JD: Well one thing for me is, DJing helps me to understand what people want to dance to, and what people feel free to, so I think that's one big thing. I also feel like I'm leaving behind a lot in terms of doing what I want to do, and not being afraid of working in certain genres.

MO: I think that this being a guitar heavy band, for me as a guitar player, it's fun to include that in a song that's electronic-based, that's dancey, that's got beats. So...that's cool. (laughter)

GBT: I think it's an opportunity for us to take a lot of different things that we've all done to this new place. It feels really expansive, and there's a lot of opportunities to explore things. We talk about making a whole different set that would be a very different energy/experience. I think there's a lot of possibility with what we might do.

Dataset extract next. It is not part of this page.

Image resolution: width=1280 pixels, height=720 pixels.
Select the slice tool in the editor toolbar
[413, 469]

M&D: How crazy was it launching a tour without really having played (live) as a band before?

JD: I felt like it was the most natural thing ever, I don't know why. A while before we did it I said, "Ok, this is how we're going to do it, I swear this is the best way to do it" For a while I feel like you guys were like....

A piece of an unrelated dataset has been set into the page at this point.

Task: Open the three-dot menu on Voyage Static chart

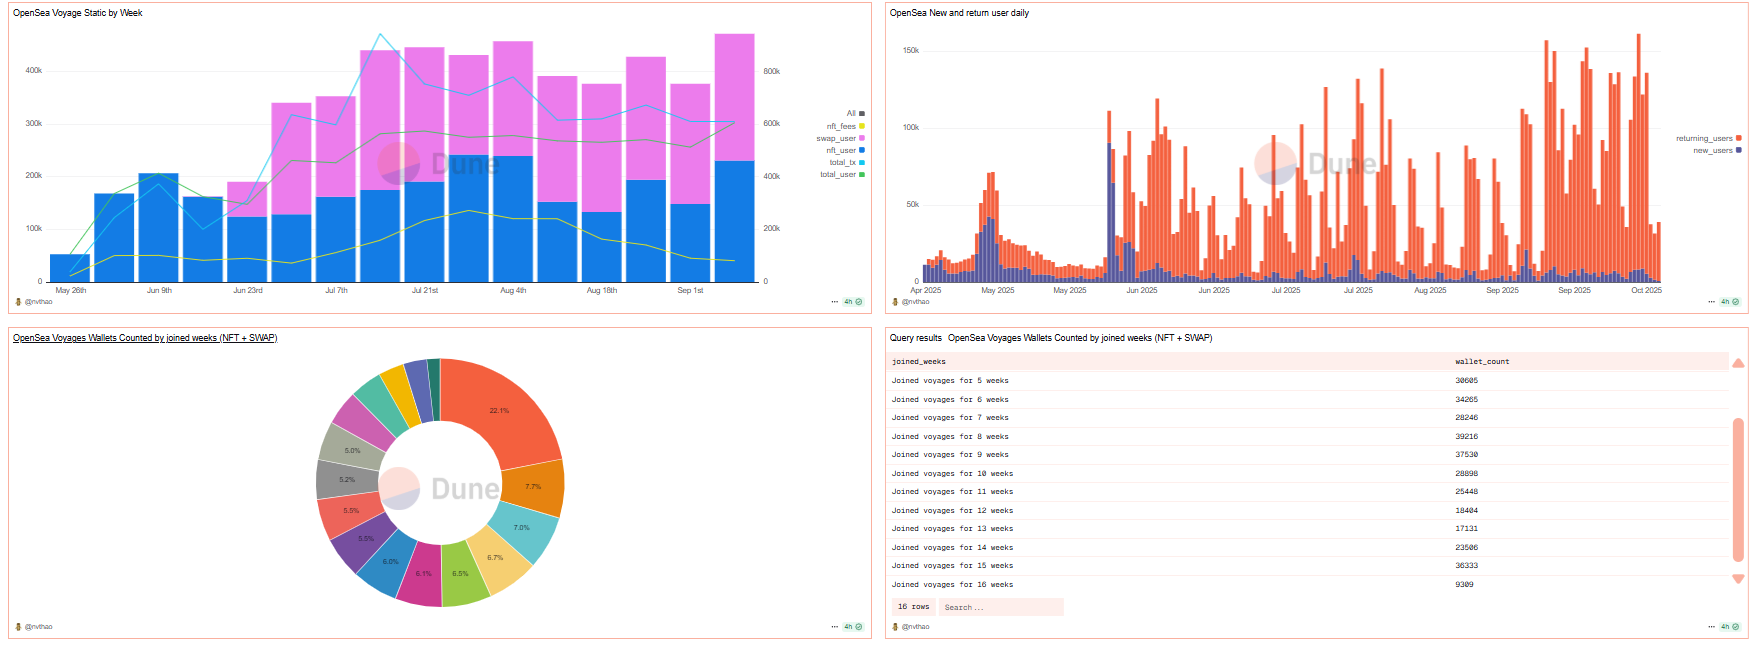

GBT: “We should really play a show, a show for our firends before we go,” and JD really resisted.

MO: Our friends were like, “What, you're going to play in France before you play in Brooklyn? What the hell...”

GBT: But it was...it was perfect. It was really great to play for strangers. We had been rehearsing for months, just the three of us...so it was incredible to just be on the stage, and figure out our positions and our relations with one another already on the stage with an audience, all together there in that moment. It wasn't as predetermined, you know?

MO: ...It was an easier ground for us to develop as a band rather than in a place feeling all the pressure of friends, reviewers, bloggers, etc.

JD: Well, also our shows were 100% queer, and almost all of them were promoted by queer people. So a lot of the people at our shows were queer, and that was really amazing. I think that in the States, there isn't the same kind of thing.

M&D: Yeah, from what I see around, I don't feel like you're being billed as a queer band. I mean, it's not like doesn't come up at the end of the paragraph, but it's not what people are hooking into for whatever obvious (or not so obvious) reasons.

MO: It depends, some times it is...tonight feels like a queer party.